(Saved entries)
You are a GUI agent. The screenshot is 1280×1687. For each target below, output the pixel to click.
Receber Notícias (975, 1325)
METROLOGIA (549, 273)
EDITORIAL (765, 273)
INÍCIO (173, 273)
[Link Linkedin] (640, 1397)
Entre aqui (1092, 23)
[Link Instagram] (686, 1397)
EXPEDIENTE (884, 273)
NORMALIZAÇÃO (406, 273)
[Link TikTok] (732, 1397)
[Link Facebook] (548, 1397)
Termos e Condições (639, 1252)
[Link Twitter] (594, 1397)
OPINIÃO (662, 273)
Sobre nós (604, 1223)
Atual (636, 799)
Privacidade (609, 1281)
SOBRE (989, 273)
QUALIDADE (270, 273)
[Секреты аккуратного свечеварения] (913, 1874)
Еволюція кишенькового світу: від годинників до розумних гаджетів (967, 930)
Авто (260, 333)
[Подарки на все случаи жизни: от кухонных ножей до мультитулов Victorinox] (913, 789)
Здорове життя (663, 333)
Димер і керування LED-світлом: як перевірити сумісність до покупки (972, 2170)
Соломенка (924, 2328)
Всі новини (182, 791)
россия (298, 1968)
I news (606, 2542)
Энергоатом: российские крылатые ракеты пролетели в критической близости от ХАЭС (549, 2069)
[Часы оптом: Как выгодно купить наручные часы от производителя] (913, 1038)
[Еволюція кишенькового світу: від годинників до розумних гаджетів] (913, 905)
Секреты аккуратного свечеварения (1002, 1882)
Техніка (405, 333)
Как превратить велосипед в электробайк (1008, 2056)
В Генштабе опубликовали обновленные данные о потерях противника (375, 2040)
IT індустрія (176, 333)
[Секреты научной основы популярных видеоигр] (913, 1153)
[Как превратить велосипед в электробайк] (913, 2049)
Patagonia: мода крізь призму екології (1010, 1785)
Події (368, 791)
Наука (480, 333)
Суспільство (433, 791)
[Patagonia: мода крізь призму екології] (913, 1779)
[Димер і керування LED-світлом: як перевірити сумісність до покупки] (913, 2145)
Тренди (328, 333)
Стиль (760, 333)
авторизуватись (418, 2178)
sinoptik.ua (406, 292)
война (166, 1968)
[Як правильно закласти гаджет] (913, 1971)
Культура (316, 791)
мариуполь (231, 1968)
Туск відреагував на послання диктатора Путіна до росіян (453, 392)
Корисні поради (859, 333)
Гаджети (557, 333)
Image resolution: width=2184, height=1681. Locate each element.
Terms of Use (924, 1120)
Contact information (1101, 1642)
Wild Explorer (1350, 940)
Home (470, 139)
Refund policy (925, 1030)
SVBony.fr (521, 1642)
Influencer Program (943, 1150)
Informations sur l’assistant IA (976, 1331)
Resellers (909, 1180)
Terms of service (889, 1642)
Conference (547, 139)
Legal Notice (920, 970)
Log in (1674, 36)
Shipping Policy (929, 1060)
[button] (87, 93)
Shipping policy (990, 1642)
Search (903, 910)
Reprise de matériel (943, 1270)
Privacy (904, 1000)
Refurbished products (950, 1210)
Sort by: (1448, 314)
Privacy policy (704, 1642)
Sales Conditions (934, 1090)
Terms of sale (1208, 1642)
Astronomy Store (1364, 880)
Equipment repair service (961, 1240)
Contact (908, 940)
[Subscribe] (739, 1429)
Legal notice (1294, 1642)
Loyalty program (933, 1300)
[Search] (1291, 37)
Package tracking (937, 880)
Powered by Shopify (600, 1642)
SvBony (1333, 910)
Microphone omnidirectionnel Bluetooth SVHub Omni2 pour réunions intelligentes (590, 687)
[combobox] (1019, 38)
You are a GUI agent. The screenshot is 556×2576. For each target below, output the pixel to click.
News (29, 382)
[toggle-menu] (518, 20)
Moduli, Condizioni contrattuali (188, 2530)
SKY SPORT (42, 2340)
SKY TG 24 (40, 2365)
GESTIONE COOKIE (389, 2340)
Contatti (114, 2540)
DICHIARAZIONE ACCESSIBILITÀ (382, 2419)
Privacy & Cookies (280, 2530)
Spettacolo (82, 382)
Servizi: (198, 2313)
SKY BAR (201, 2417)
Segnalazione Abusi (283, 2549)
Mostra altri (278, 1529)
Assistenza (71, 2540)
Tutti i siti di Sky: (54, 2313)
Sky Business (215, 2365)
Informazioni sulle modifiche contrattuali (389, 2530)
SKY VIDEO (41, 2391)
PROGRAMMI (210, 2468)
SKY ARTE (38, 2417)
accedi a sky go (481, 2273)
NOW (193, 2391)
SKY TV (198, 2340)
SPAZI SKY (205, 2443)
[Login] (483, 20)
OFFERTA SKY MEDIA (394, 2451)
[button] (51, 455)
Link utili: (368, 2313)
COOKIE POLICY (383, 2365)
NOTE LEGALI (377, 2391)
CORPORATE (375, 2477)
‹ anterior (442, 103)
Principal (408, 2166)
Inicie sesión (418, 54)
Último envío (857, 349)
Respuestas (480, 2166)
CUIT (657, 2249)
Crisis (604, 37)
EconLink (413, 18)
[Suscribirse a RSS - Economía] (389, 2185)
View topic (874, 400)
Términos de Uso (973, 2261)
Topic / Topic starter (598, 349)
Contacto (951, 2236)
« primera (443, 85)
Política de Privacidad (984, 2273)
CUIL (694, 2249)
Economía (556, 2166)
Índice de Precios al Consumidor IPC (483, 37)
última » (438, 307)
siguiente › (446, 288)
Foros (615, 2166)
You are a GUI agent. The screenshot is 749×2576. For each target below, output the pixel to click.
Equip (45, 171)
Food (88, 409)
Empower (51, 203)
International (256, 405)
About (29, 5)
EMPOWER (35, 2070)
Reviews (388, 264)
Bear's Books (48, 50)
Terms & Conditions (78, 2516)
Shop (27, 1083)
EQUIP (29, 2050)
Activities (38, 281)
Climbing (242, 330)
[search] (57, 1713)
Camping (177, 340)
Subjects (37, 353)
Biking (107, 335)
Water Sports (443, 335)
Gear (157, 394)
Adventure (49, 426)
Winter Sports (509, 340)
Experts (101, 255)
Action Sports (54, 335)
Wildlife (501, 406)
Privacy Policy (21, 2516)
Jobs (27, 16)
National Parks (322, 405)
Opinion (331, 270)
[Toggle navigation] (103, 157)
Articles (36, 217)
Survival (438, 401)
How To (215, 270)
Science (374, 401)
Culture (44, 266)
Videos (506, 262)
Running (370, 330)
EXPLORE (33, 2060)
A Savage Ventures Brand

• About this exercise
Copy every line from the records that holds the string "screenshot".

• Problem solution
You are a GUI agent. The screenshot is 1280×1687. For each target below, output the pixel to click.
You are a GUI agent. The screenshot is 556×2576. For each target below, output the pixel to click.
You are a GUI agent. The screenshot is 749×2576. For each target below, output the pixel to click.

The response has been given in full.